++++ SUPPLIED ENTRIES ++++
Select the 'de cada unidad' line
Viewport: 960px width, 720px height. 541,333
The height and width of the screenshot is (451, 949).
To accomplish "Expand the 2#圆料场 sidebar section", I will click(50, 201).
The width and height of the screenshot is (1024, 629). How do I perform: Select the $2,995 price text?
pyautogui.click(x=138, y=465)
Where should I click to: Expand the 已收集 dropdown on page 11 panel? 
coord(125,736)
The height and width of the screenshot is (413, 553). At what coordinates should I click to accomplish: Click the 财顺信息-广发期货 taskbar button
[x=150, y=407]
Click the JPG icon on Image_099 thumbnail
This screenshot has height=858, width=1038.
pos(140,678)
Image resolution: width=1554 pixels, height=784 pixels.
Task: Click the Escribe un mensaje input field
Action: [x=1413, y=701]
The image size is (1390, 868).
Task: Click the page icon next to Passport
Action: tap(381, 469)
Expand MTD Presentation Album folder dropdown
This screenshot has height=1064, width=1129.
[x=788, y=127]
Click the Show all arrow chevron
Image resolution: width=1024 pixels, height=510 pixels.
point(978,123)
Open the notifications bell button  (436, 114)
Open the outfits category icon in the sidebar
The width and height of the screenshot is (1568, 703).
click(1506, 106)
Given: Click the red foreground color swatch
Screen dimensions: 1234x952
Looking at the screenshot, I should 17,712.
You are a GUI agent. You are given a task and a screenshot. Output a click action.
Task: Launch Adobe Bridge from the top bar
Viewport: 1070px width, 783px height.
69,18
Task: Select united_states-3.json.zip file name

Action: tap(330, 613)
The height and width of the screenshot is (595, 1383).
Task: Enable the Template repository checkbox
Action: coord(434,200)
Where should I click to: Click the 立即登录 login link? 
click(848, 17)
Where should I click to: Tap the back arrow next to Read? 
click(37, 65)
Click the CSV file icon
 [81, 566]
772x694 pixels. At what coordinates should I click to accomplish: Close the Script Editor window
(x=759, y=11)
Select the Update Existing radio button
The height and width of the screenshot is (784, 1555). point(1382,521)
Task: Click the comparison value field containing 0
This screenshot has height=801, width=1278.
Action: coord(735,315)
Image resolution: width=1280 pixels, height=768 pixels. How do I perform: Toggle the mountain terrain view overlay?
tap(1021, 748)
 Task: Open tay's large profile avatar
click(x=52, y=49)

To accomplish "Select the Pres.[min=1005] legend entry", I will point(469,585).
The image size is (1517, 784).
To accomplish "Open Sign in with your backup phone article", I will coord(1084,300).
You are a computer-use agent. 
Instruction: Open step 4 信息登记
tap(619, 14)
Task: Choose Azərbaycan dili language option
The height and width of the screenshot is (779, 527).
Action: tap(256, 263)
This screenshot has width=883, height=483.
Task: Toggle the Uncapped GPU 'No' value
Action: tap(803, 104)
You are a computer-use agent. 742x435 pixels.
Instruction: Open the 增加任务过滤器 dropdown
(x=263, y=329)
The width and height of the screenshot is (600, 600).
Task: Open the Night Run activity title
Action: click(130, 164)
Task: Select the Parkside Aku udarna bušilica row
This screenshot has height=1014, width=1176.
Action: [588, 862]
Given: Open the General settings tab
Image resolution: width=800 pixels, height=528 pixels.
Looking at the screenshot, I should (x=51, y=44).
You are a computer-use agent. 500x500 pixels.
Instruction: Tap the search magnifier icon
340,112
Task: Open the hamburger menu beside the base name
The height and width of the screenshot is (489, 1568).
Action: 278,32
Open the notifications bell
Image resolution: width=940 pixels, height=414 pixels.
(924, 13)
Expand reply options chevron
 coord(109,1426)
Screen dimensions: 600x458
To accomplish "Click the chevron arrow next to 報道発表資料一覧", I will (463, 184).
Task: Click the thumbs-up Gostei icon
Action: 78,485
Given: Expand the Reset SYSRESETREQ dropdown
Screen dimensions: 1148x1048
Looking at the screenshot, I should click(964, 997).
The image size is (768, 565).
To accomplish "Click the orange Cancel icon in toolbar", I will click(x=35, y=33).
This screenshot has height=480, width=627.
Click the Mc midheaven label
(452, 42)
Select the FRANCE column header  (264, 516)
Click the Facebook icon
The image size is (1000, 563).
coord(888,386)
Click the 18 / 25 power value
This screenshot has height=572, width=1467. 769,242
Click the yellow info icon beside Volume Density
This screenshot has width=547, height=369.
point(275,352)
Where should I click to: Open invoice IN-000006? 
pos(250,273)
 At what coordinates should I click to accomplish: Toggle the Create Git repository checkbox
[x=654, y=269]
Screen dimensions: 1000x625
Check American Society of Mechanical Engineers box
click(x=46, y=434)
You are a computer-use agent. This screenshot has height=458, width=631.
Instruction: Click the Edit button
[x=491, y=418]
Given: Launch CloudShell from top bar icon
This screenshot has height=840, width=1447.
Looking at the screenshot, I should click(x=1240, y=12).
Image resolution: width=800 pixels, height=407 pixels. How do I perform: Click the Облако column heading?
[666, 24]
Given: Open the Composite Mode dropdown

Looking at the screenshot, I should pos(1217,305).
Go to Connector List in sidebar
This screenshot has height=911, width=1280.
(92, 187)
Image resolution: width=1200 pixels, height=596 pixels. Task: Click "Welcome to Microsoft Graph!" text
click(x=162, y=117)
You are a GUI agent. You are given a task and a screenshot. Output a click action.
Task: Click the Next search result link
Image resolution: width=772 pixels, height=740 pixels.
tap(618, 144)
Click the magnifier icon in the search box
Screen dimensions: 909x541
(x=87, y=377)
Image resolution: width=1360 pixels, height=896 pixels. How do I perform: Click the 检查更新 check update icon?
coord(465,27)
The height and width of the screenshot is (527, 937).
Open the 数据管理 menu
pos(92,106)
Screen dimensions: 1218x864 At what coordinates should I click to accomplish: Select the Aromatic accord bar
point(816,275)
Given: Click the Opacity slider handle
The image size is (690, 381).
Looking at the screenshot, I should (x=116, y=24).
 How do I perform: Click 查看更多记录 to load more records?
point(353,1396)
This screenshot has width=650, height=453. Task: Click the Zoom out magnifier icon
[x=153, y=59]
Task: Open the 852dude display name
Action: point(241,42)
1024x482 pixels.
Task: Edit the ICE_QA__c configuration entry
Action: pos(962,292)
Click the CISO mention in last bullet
++++
[WHAT IS EXPECTED]:
Retype the listing above exactly as it appears.

[EXERCISE OUTPUT]:
Select the 'de cada unidad' line
Viewport: 960px width, 720px height. 541,333
The height and width of the screenshot is (451, 949).
To accomplish "Expand the 2#圆料场 sidebar section", I will click(50, 201).
The width and height of the screenshot is (1024, 629). How do I perform: Select the $2,995 price text?
pyautogui.click(x=138, y=465)
Where should I click to: Expand the 已收集 dropdown on page 11 panel? 
coord(125,736)
The height and width of the screenshot is (413, 553). At what coordinates should I click to accomplish: Click the 财顺信息-广发期货 taskbar button
[x=150, y=407]
Click the JPG icon on Image_099 thumbnail
This screenshot has height=858, width=1038.
pos(140,678)
Image resolution: width=1554 pixels, height=784 pixels.
Task: Click the Escribe un mensaje input field
Action: [x=1413, y=701]
The image size is (1390, 868).
Task: Click the page icon next to Passport
Action: tap(381, 469)
Expand MTD Presentation Album folder dropdown
This screenshot has height=1064, width=1129.
[x=788, y=127]
Click the Show all arrow chevron
Image resolution: width=1024 pixels, height=510 pixels.
point(978,123)
Open the notifications bell button  (436, 114)
Open the outfits category icon in the sidebar
The width and height of the screenshot is (1568, 703).
click(1506, 106)
Given: Click the red foreground color swatch
Screen dimensions: 1234x952
Looking at the screenshot, I should 17,712.
You are a GUI agent. You are given a task and a screenshot. Output a click action.
Task: Launch Adobe Bridge from the top bar
Viewport: 1070px width, 783px height.
69,18
Task: Select united_states-3.json.zip file name

Action: tap(330, 613)
The height and width of the screenshot is (595, 1383).
Task: Enable the Template repository checkbox
Action: coord(434,200)
Where should I click to: Click the 立即登录 login link? 
click(848, 17)
Where should I click to: Tap the back arrow next to Read? 
click(37, 65)
Click the CSV file icon
 [81, 566]
772x694 pixels. At what coordinates should I click to accomplish: Close the Script Editor window
(x=759, y=11)
Select the Update Existing radio button
The height and width of the screenshot is (784, 1555). point(1382,521)
Task: Click the comparison value field containing 0
This screenshot has height=801, width=1278.
Action: coord(735,315)
Image resolution: width=1280 pixels, height=768 pixels. How do I perform: Toggle the mountain terrain view overlay?
tap(1021, 748)
 Task: Open tay's large profile avatar
click(x=52, y=49)

To accomplish "Select the Pres.[min=1005] legend entry", I will point(469,585).
The image size is (1517, 784).
To accomplish "Open Sign in with your backup phone article", I will coord(1084,300).
You are a computer-use agent. 
Instruction: Open step 4 信息登记
tap(619, 14)
Task: Choose Azərbaycan dili language option
The height and width of the screenshot is (779, 527).
Action: tap(256, 263)
This screenshot has width=883, height=483.
Task: Toggle the Uncapped GPU 'No' value
Action: tap(803, 104)
You are a computer-use agent. 742x435 pixels.
Instruction: Open the 增加任务过滤器 dropdown
(x=263, y=329)
The width and height of the screenshot is (600, 600).
Task: Open the Night Run activity title
Action: click(130, 164)
Task: Select the Parkside Aku udarna bušilica row
This screenshot has height=1014, width=1176.
Action: [588, 862]
Given: Open the General settings tab
Image resolution: width=800 pixels, height=528 pixels.
Looking at the screenshot, I should (x=51, y=44).
You are a computer-use agent. 500x500 pixels.
Instruction: Tap the search magnifier icon
340,112
Task: Open the hamburger menu beside the base name
The height and width of the screenshot is (489, 1568).
Action: 278,32
Open the notifications bell
Image resolution: width=940 pixels, height=414 pixels.
(924, 13)
Expand reply options chevron
 coord(109,1426)
Screen dimensions: 600x458
To accomplish "Click the chevron arrow next to 報道発表資料一覧", I will (463, 184).
Task: Click the thumbs-up Gostei icon
Action: 78,485
Given: Expand the Reset SYSRESETREQ dropdown
Screen dimensions: 1148x1048
Looking at the screenshot, I should click(964, 997).
The image size is (768, 565).
To accomplish "Click the orange Cancel icon in toolbar", I will click(x=35, y=33).
This screenshot has height=480, width=627.
Click the Mc midheaven label
(452, 42)
Select the FRANCE column header  (264, 516)
Click the Facebook icon
The image size is (1000, 563).
coord(888,386)
Click the 18 / 25 power value
This screenshot has height=572, width=1467. 769,242
Click the yellow info icon beside Volume Density
This screenshot has width=547, height=369.
point(275,352)
Where should I click to: Open invoice IN-000006? 
pos(250,273)
 At what coordinates should I click to accomplish: Toggle the Create Git repository checkbox
[x=654, y=269]
Screen dimensions: 1000x625
Check American Society of Mechanical Engineers box
click(x=46, y=434)
You are a computer-use agent. This screenshot has height=458, width=631.
Instruction: Click the Edit button
[x=491, y=418]
Given: Launch CloudShell from top bar icon
This screenshot has height=840, width=1447.
Looking at the screenshot, I should click(x=1240, y=12).
Image resolution: width=800 pixels, height=407 pixels. How do I perform: Click the Облако column heading?
[666, 24]
Given: Open the Composite Mode dropdown

Looking at the screenshot, I should pos(1217,305).
Go to Connector List in sidebar
This screenshot has height=911, width=1280.
(92, 187)
Image resolution: width=1200 pixels, height=596 pixels. Task: Click "Welcome to Microsoft Graph!" text
click(x=162, y=117)
You are a GUI agent. You are given a task and a screenshot. Output a click action.
Task: Click the Next search result link
Image resolution: width=772 pixels, height=740 pixels.
tap(618, 144)
Click the magnifier icon in the search box
Screen dimensions: 909x541
(x=87, y=377)
Image resolution: width=1360 pixels, height=896 pixels. How do I perform: Click the 检查更新 check update icon?
coord(465,27)
The height and width of the screenshot is (527, 937).
Open the 数据管理 menu
pos(92,106)
Screen dimensions: 1218x864 At what coordinates should I click to accomplish: Select the Aromatic accord bar
point(816,275)
Given: Click the Opacity slider handle
The image size is (690, 381).
Looking at the screenshot, I should (x=116, y=24).
 How do I perform: Click 查看更多记录 to load more records?
point(353,1396)
This screenshot has width=650, height=453. Task: Click the Zoom out magnifier icon
[x=153, y=59]
Task: Open the 852dude display name
Action: point(241,42)
1024x482 pixels.
Task: Edit the ICE_QA__c configuration entry
Action: pos(962,292)
Click the CISO mention in last bullet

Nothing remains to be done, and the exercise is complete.